The program will be jointly taught by top faculty members at Peking University and the Harris School of Public Policy of the University of Chicago together with global industry leaders who provide additional career and network sharing.
From February 22 to April 9, 2022, project participants from all over the world will study the currency and banking system of the modern world and the role of central banks and commercial banks on theoretical and practical levels.
Financial industry practitioners in China and the United States will be invited to share their practical and professional development experience.
In addition, it will discuss the policy choices of governments and central banks and their impact on domestic interest rates and foreign exchange rates, and study the role of commercial banks and the complexity that arises when a central bank must act as the lender of last resort in times of financial tension.
Peking University is a top university in China. It has become a center for teaching and research, embracing diverse branches of learning such as basic and applied sciences, social sciences and the humanities, and sciences of medicine, management, and education.
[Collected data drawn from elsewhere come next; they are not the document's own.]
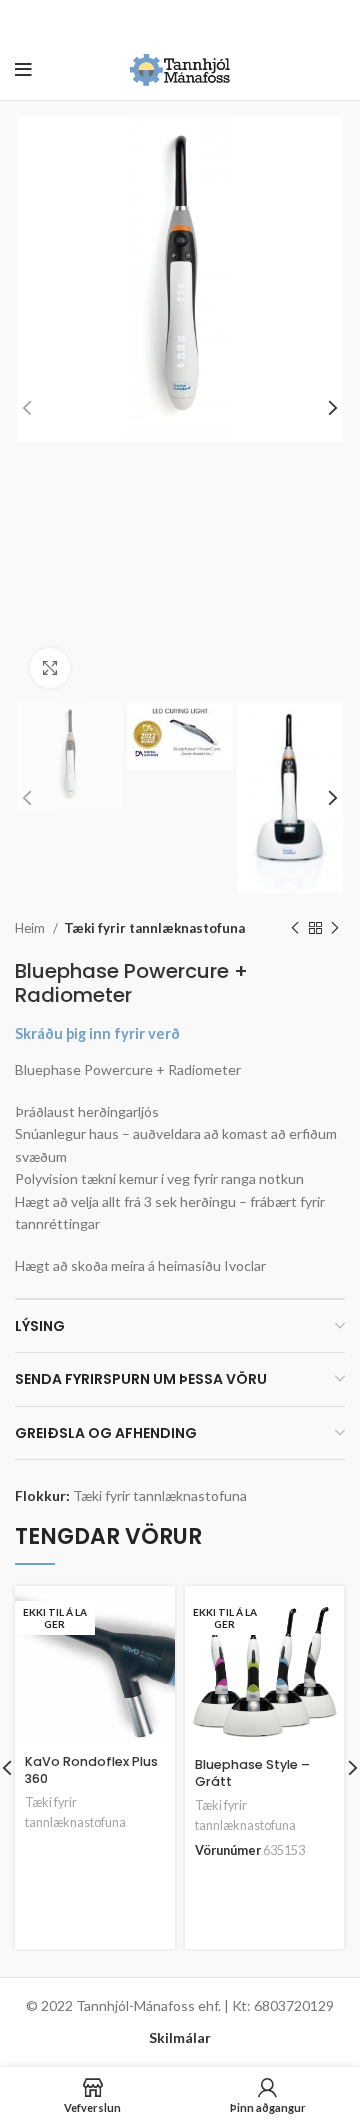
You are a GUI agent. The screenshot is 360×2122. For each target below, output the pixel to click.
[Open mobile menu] (23, 70)
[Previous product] (295, 928)
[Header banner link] (150, 20)
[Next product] (335, 928)
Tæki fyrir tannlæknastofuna (154, 928)
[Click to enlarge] (50, 668)
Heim (31, 928)
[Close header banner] (335, 20)
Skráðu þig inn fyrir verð (97, 1033)
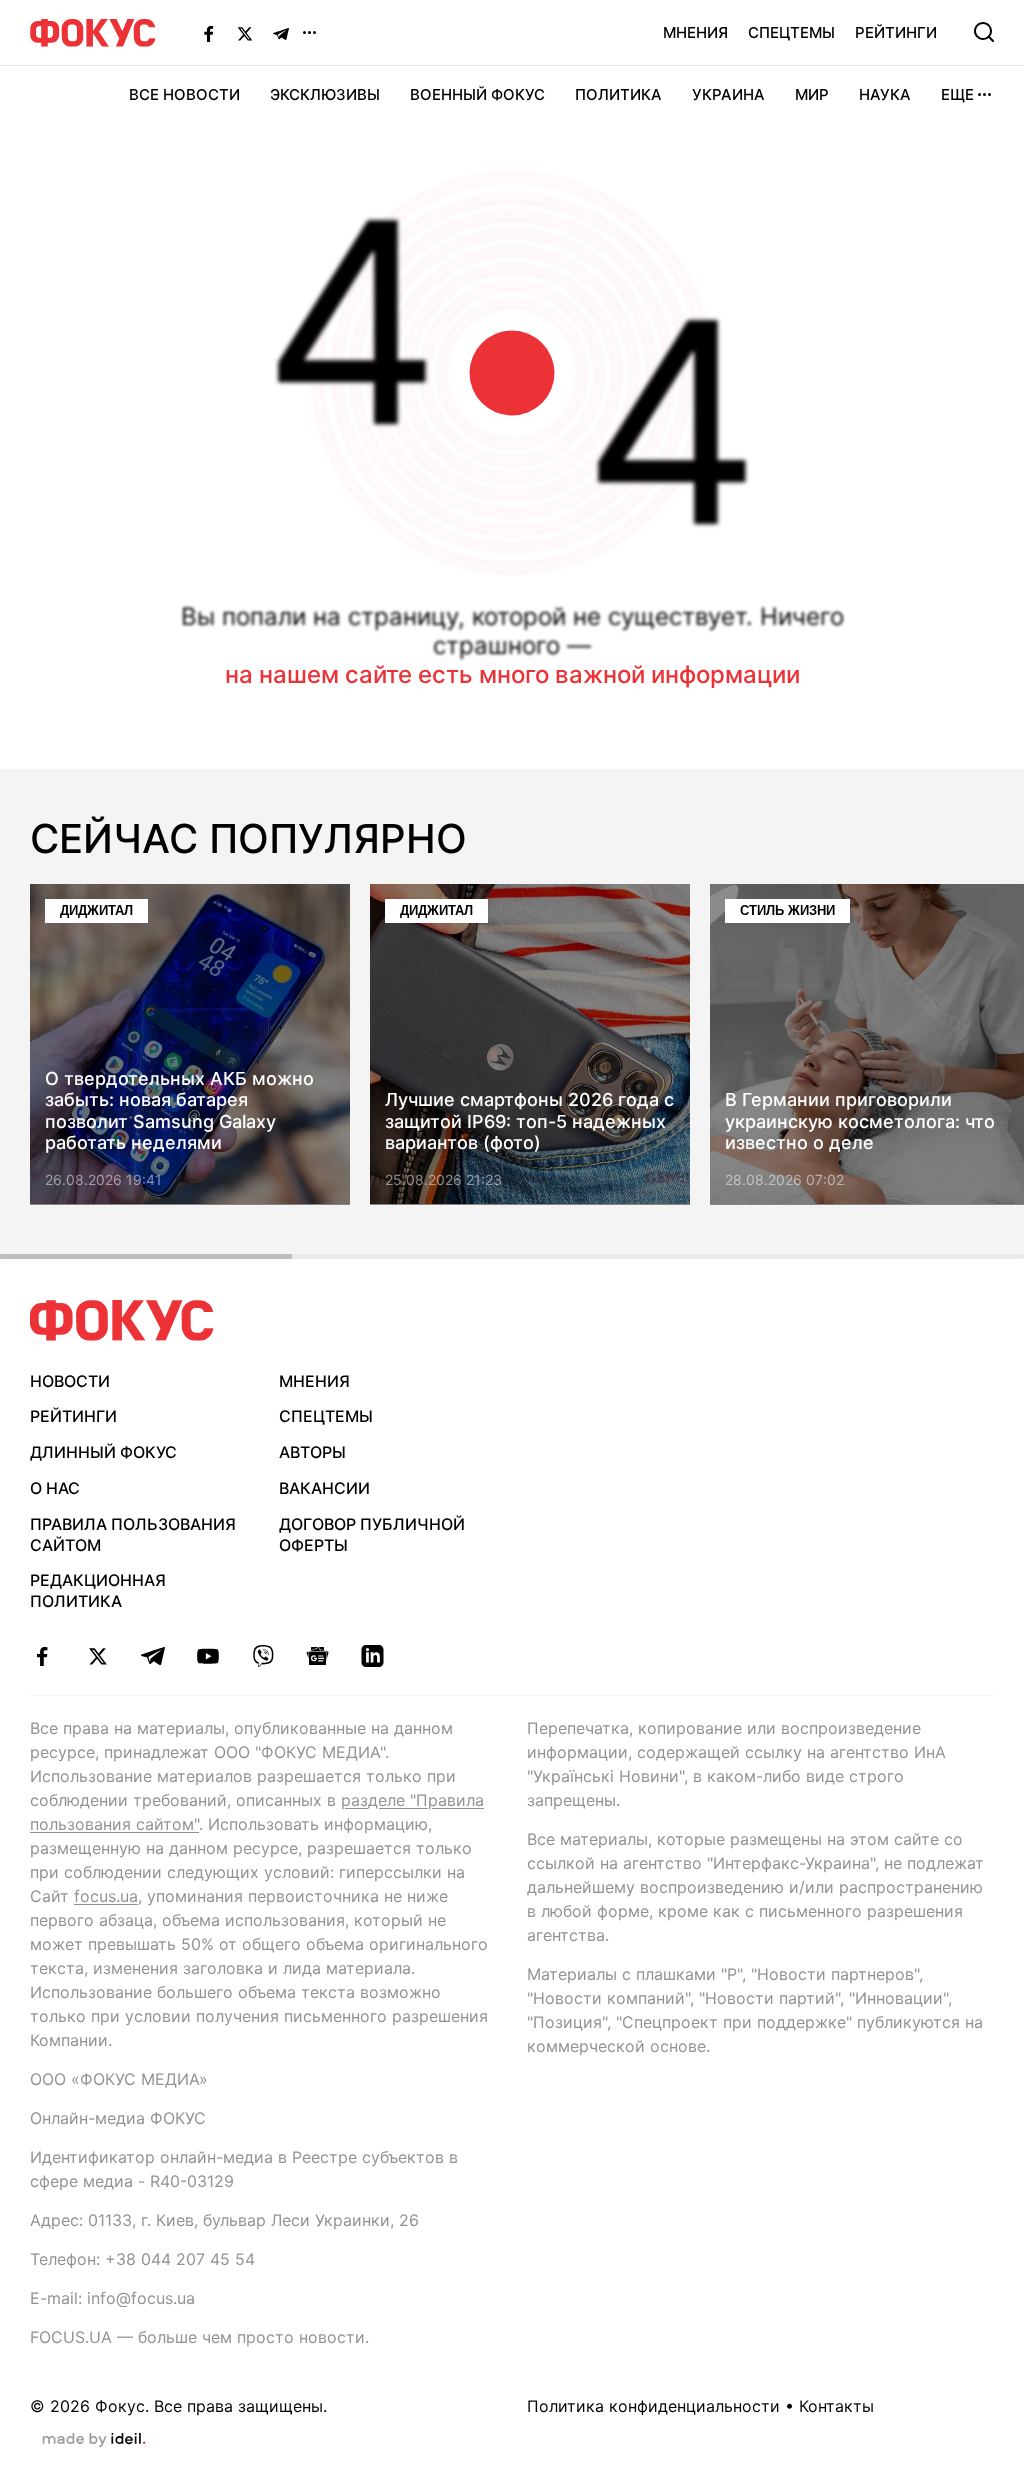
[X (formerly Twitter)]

The University of Chicago is a world-renowned private research university of academic rigor, and has been ranked among the top ten best universities in the United States for many consecutive years. It has created the "Chicago School" in fields of humanities and social sciences, including the famous "Chicago School of Economics" and the "Chicago School of Sociology".
The university, a birthplace of law and economics, is one of the important research and teaching centers of world economics, sociology, law, and public policy. As of 2020, a total of 94 Nobel Prize winners were associated with the University of Chicago.